Construido en poco más de dos años con un coste global de unos 3.600 millones de dólares, sus 19 km de longitud lo convierten en el puente más largo de Europa, que hoy ya conecta por carretera -y en breve también por ferrocarril- la península de Crimea con el territorio de la Federación Rusa.

La vieja y enconada cuestión de la anexión rusa de Crimea puede darse ya por cerrada. Pero es necesario advertir, desde un principio, que para cualquier observador libre de prejuicios el pueblo de Crimea ha conservado desde tiempo inmemorial un arraigado espíritu ruso, como ya comenté más ampliamente en estas páginas en abril de 2014, pocos días después de producirse la citada anexión: “Esa Ucrania siempre dividida“.

Además, las circunstancias en las que en 1954 se transfirió la península (salvo la base naval de Sebastopol) desde la jurisdicción de la República (socialista, soviética, etc.) de Rusia a la de Ucrania, por decisión de un Nikita Jruschef todavía apenas asentado en el poder tras la muerte de Stalin, nunca resultaron muy convincentes para sus habitantes. Antes de la desintegración de la URSS, por otra parte, la transferencia de jurisdicción entre repúblicas hermanas apenas tenía efectos prácticos.

En el artículo antes citado escribí lo siguiente, al referirme a las estrechas vinculaciones entre Ucrania y Rusia: “Lo que sería el futuro imperio ruso nació en Kiev; fue el príncipe Vladimiro el primer monarca que organizó un Estado eslavo y eligió, como instrumento político, la religión que habría de sustituir al anterior paganismo oficial, obligando a sus súbditos a bautizarse en las aguas del Dnieper bajo la bendición de los clérigos ortodoxos que desde Bizancio había hecho venir su esposa, la hija del emperador. El pueblo eslavo se hizo entonces ortodoxo, influencia que perdura hasta hoy”.

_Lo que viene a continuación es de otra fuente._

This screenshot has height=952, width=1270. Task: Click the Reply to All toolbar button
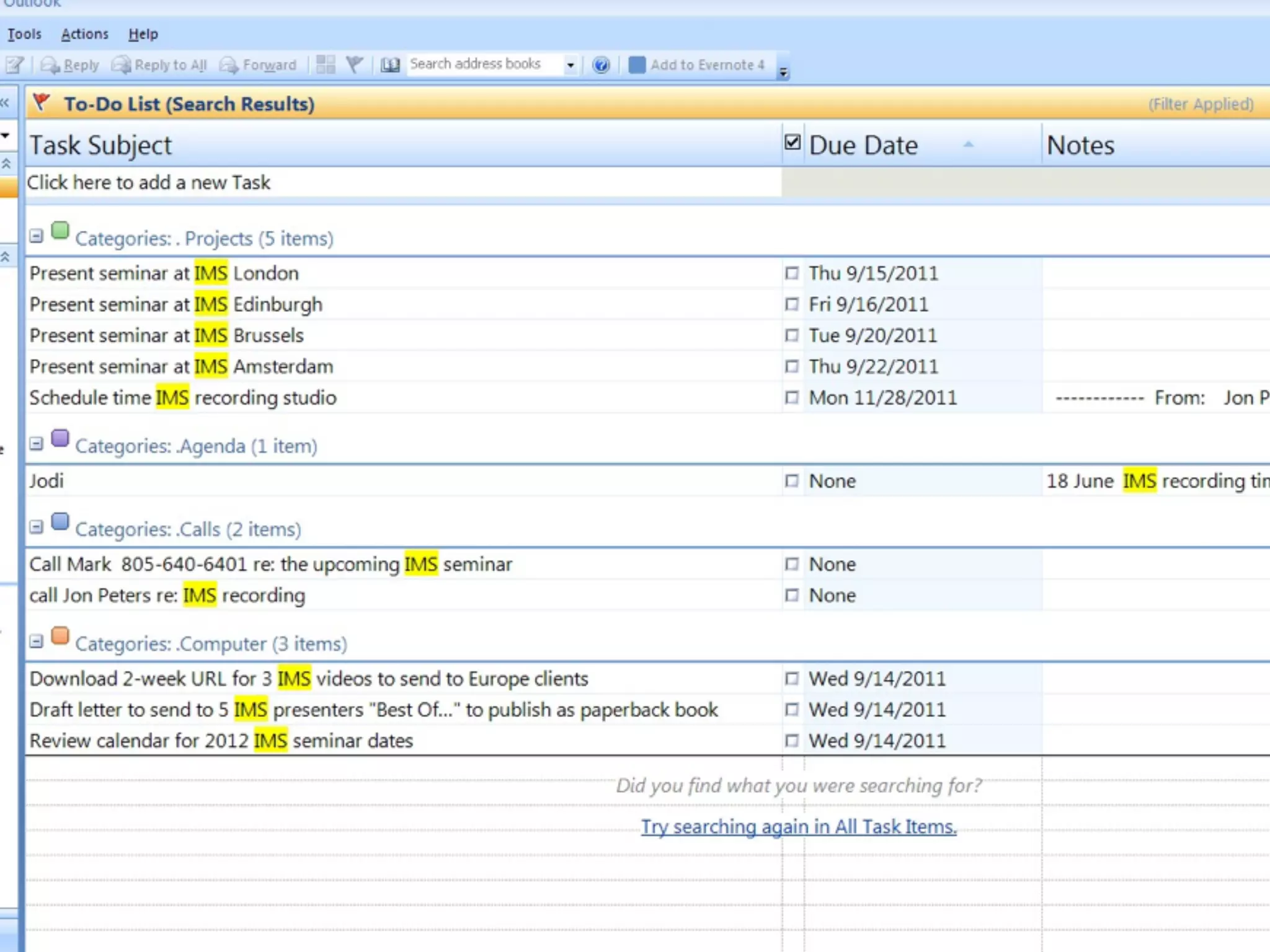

Así es, y como se lee en The Moscow Times (18/05/2018), Putin no ha vacilado en utilizar terminología religiosa tanto en lo relacionado con el nuevo puente, al que considera “un milagro”, como a raíz de la anexión de Crimea, cuando aludió a la península como un “lugar santo” para los rusos.

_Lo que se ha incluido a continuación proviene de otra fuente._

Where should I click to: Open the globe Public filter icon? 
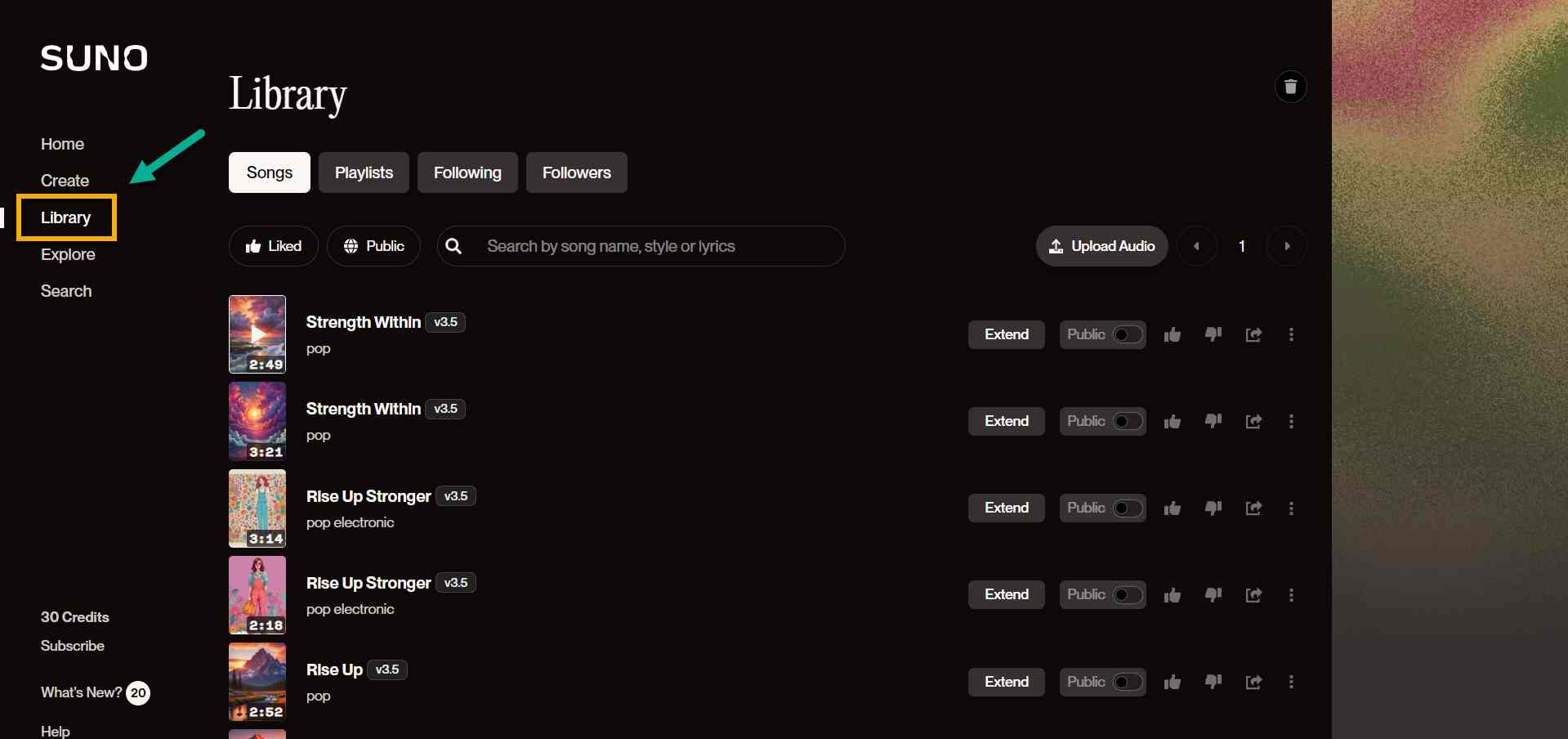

En todo caso, el puente sobre el estrecho de Kerch tiene además un hondo simbolismo patriótico de reunificación del pueblo ruso. De un modo parecido al que en muy reciente ocasión el partido Ciudadanos se envolvió patrioteramente en la bandera nacional en un esfuerzo por aumentar su atractivo electoral, también Putin apareció en la ceremonia inaugural del puente recorriéndolo al volante de un camión volquete engalanado con los colores de la bandera rusa.

Aunque en algunos países occidentales se esté ya investigando si en la construcción de la gran obra se vulneraron algunas de las sanciones impuestas a Rusia por el conflicto ucraniano, la realidad es que el citado puente favorecerá en gran medida la industria turística de Crimea, principal activo de este territorio, cuya población lo ha acogido con entusiasmo. Se consolida así la anexión de 2014 y tanto Europa como EE.UU. tendrán que buscar otros motivos si desean seguir hostigando a Moscú.

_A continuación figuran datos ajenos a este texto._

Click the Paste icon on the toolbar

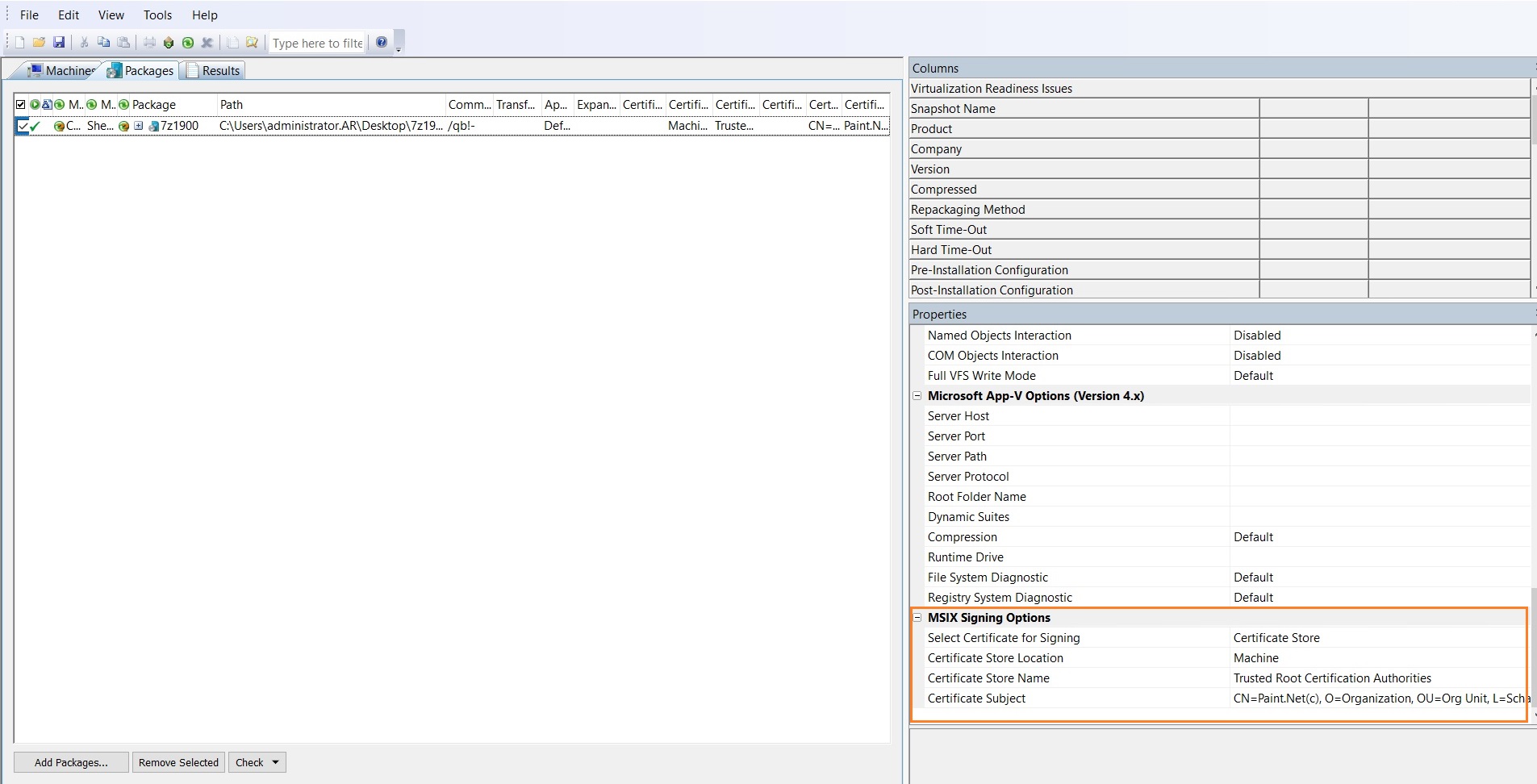tap(123, 42)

También la OTAN habrá de aceptar la realidad, a pesar de su comprobada dificultad para entender “la cuestión de Crimea”, a la que parece observar solo a través de su vieja lente militar, enfocada hacia la guerra fría.

Y Rusia, por su parte, habrá de seguir financiando tanto a la República de Crimea como a la base naval de Sebastopol, dos “pozos sin fondo” que devoran una parte sustancial de su presupuesto. Financiación por razones esencialmente geopolíticas, cuyo principal objetivo es, para Putin, mostrar que Rusia sigue siendo una potencia a ser tenida en cuenta en el concierto internacional de las naciones.